Apart from creating more opportunities for learning in schools another goal of Education For All as stated in 1990 is to promote learning and skills in young people and adults. The type of learning and the specific skills that should be promoted are specifically targeted to the special needs of the target group. Education For All  for young people and adults who are not in formal educational institutions and can take many forms and of different durations and contents. It is mostly informal education and can be in form of seminars, workshops, on line lessons, information through radio, newspapers, or television. This is inexpensive education and can easily be accessed by anybody anywhere.

The low level of development of the SMEs in Zambia in the midst of the call for economic transformation by the national leaders demand that serious attention be given to Education For All. The following conditions have to be met if Education For All program that promotes SMEs development for economic transformation is to be successful.

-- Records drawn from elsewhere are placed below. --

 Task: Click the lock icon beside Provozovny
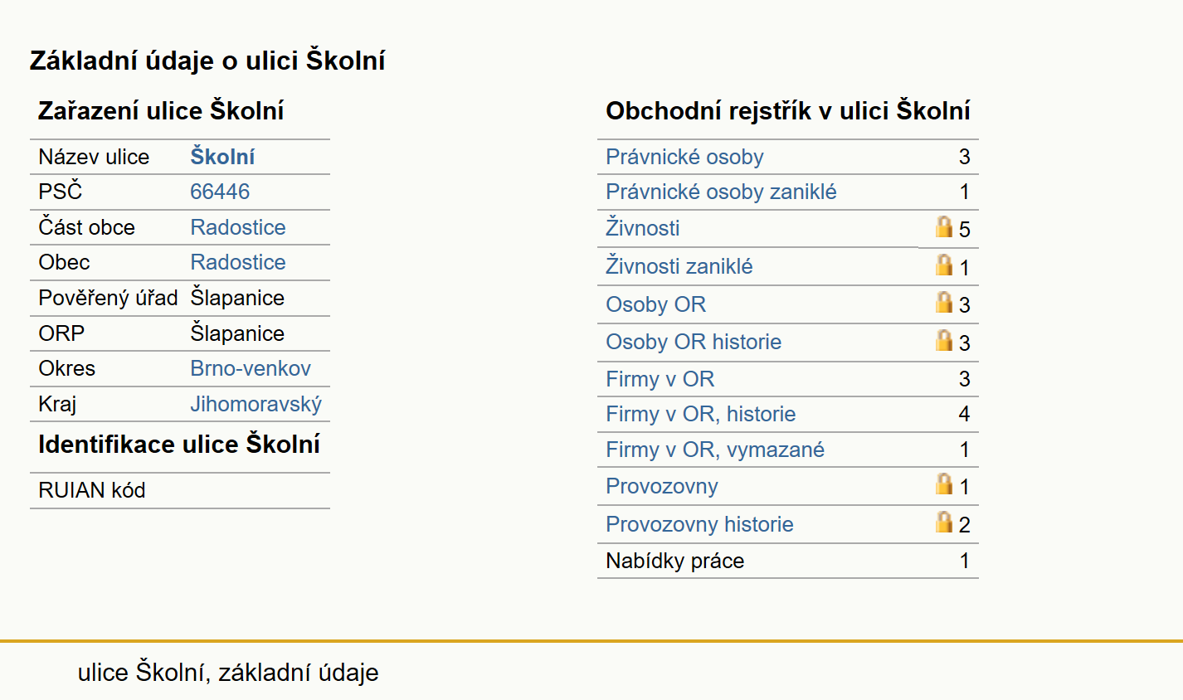944,484
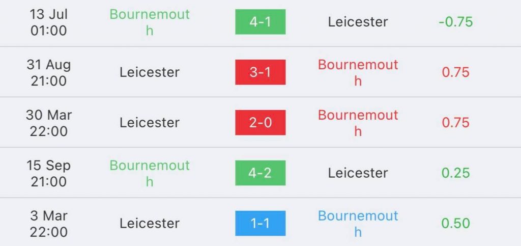
Task: Click the 3 Mar 22:00 date
Action: pos(48,224)

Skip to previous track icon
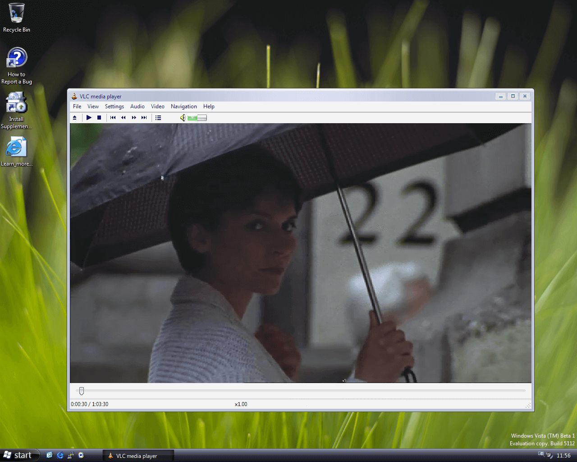(x=113, y=117)
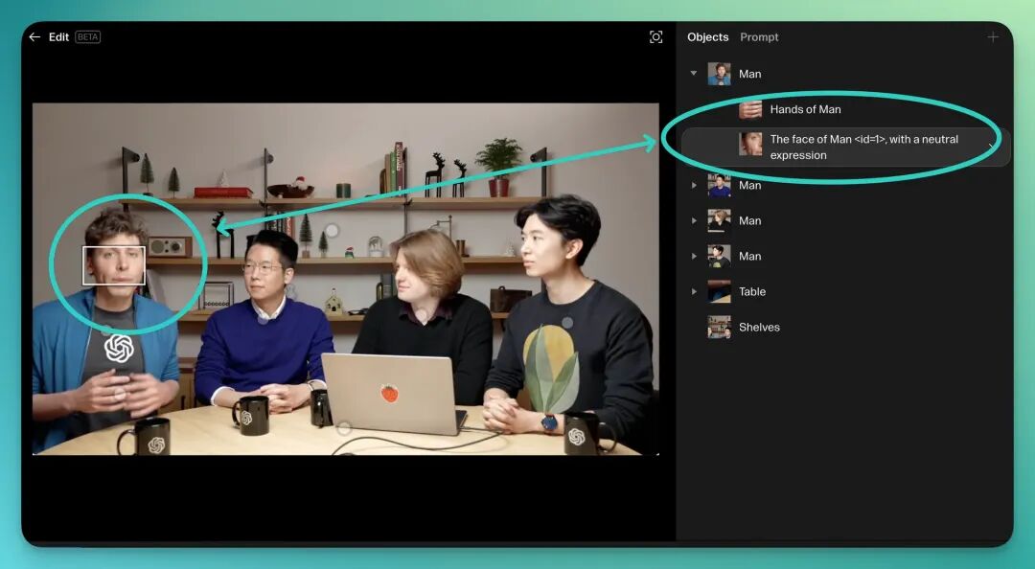Expand the third Man object in the list
The height and width of the screenshot is (569, 1035).
(694, 221)
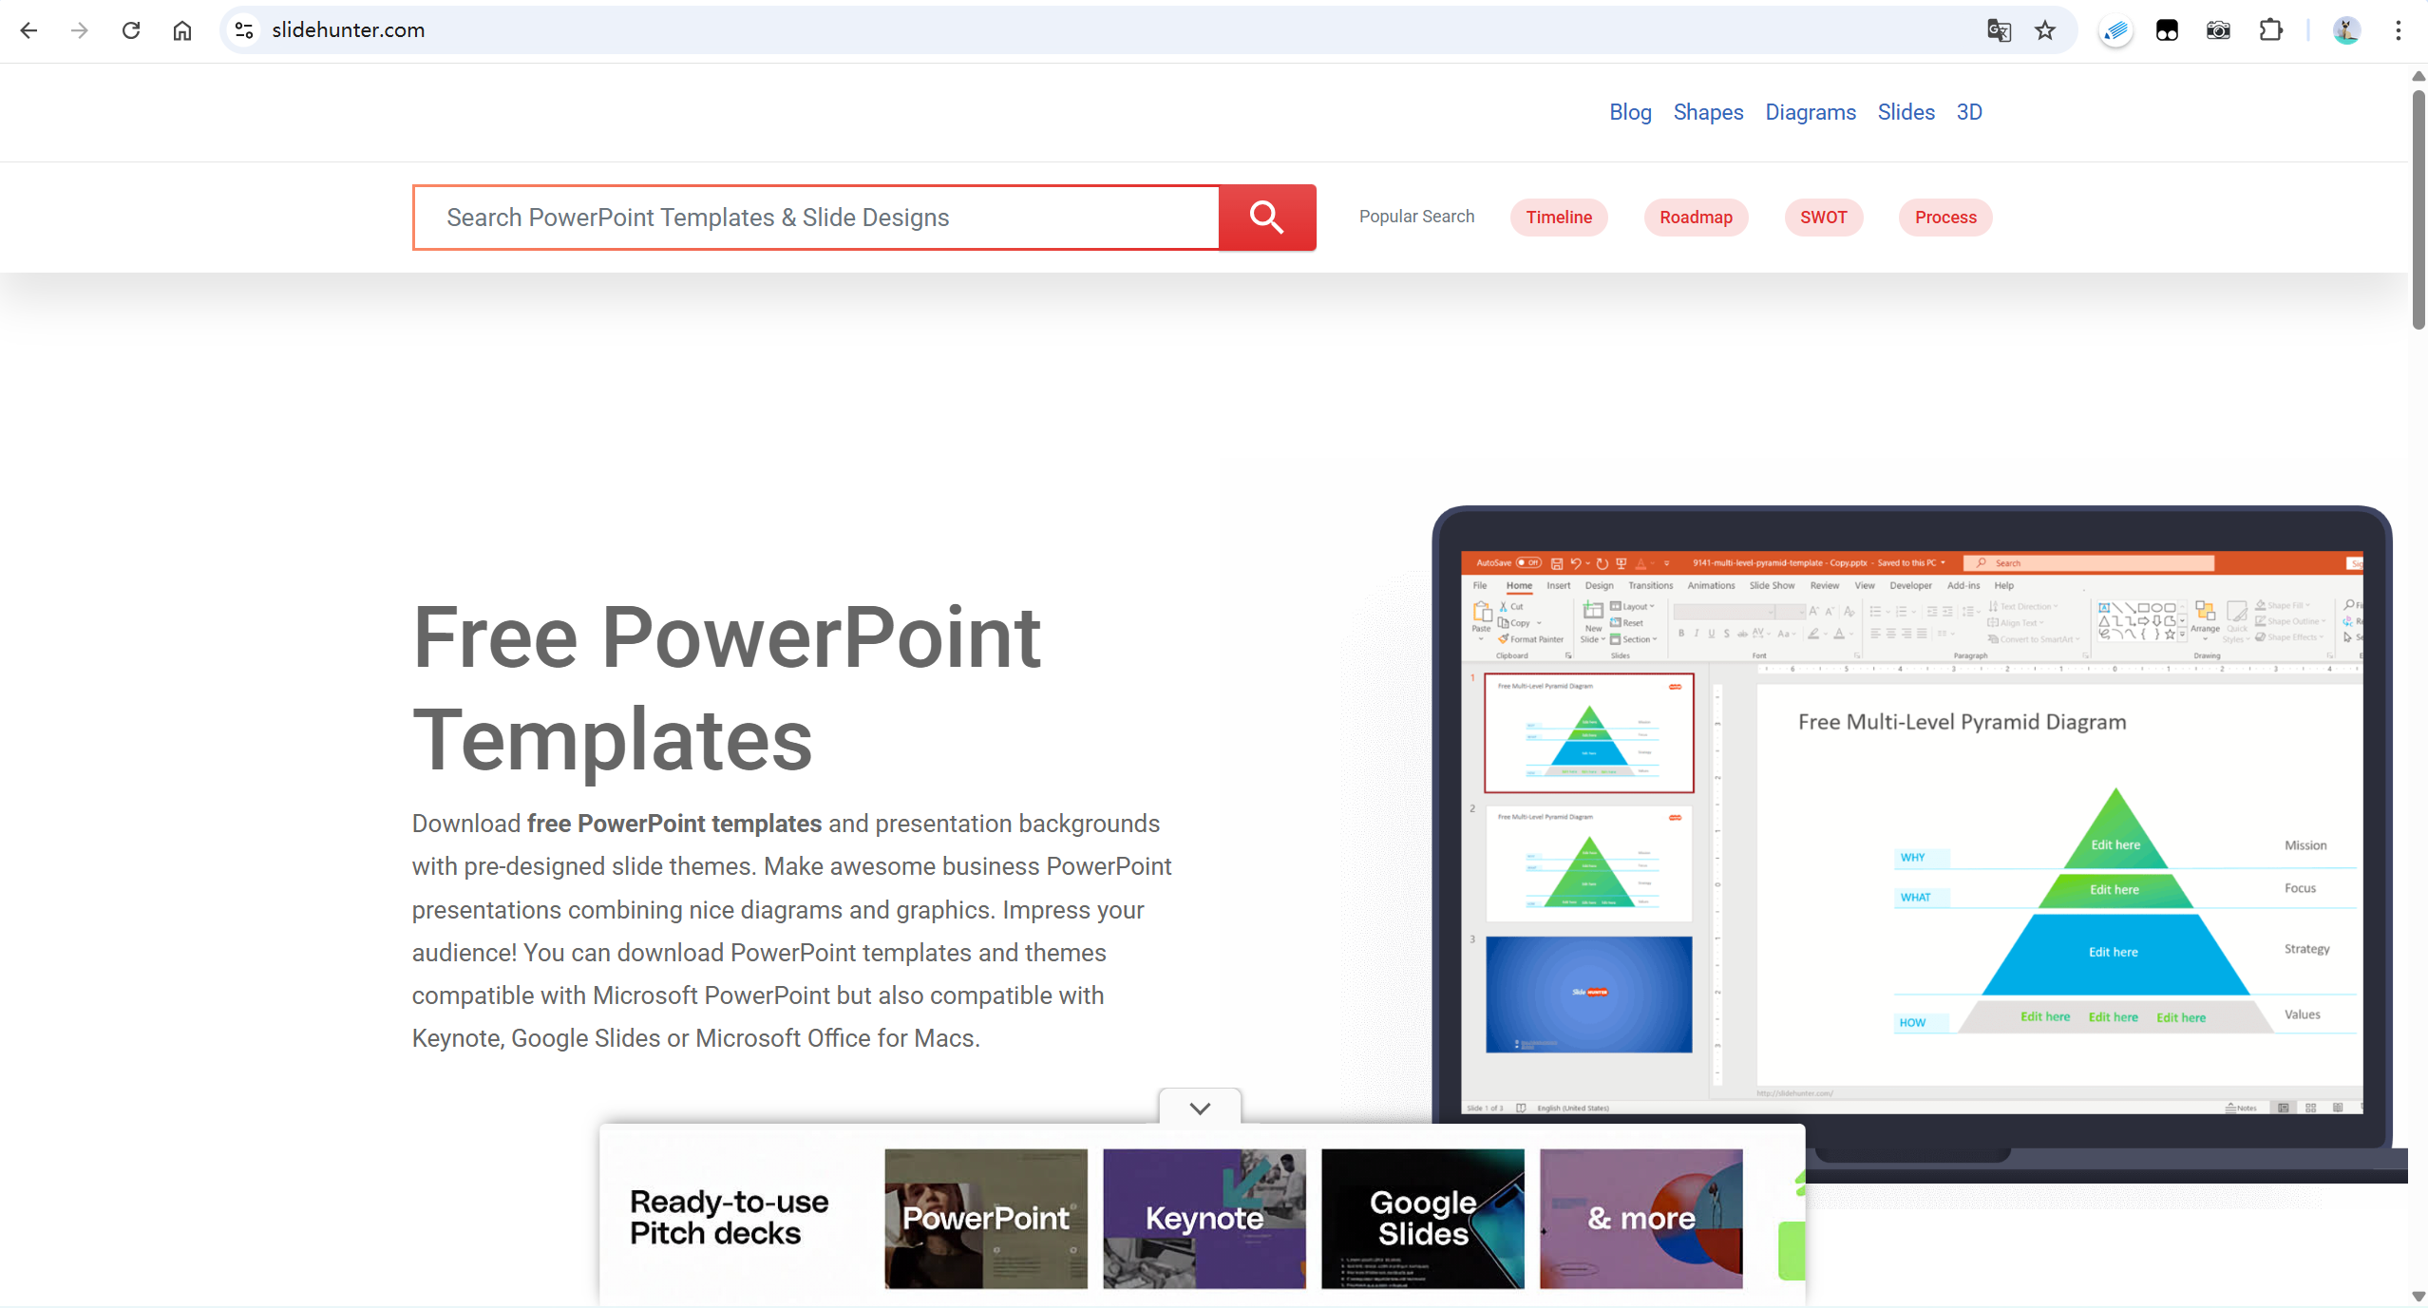
Task: Open the Blog navigation link
Action: click(1630, 112)
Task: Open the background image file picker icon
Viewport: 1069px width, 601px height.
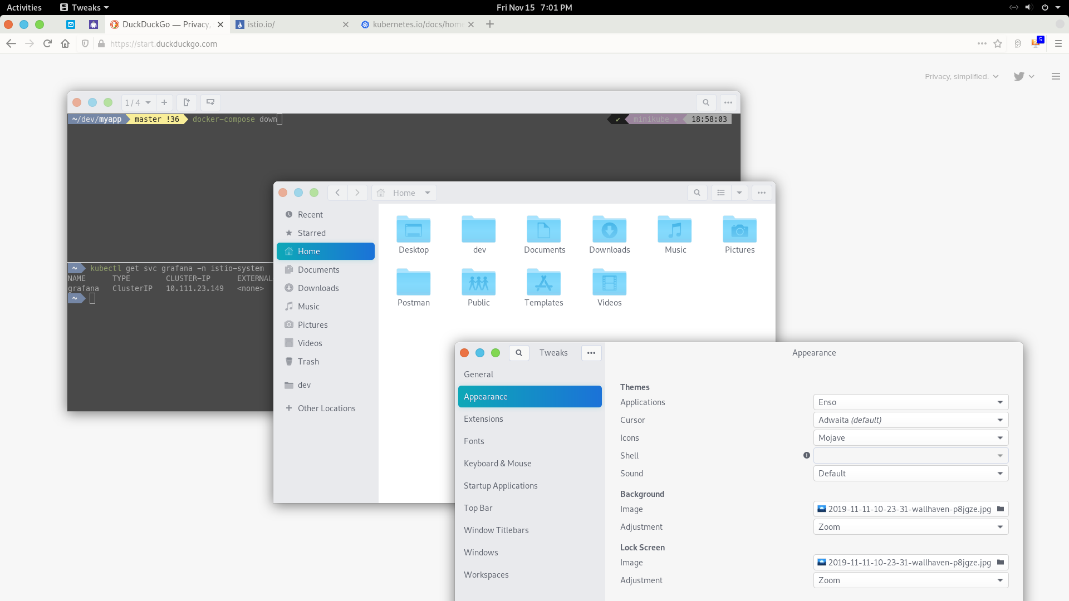Action: coord(999,509)
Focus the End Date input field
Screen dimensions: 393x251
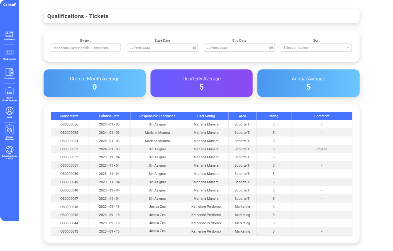(236, 48)
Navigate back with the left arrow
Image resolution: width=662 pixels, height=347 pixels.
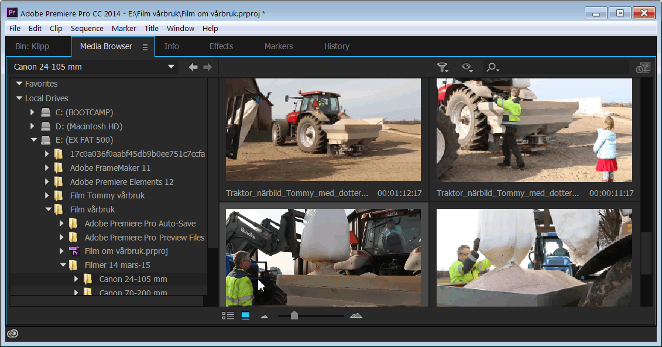click(x=193, y=67)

1. All citizens have to acknowledge and accept the undisputable truth that economic transformation can only be acheived through greater dependency on knowledge, information and skills. This is the foundation of SMEs business of all types.

2. All human beings have in them inexhaustible resources of intelligence, innovation, creativity and enterpreneural abilities which have to be exploited  for economic transformation.

3. Knowledge and skills play an important role in raising prosperity and social well being of individuals, communities and society.

4. Knowledge and skills (human or intellectual capital) of SMEs are the most powerful producers of wealth which can exploit physical capital such as land, labour, and other resources for economic transformation.

5. Serious efforts must be made to generate, share and make available to all citizens knowledge, information and skills which will bring about the much needed economic transformation through SMEs everywhere.

6. Efforts must be made to develop capabilities on the part of SMEs to identify, produce, process, transform, disseminate and use knowledge, skills and information for economic transformation.

7. Available technology and the internet are the drivers of economic transformation and all citizens must strive to be digital technology literate.

8. The world has now entered into an era of life long learning which is aided by digital technology. To acheive economic transformation through SMEs Zambia should be a learning society.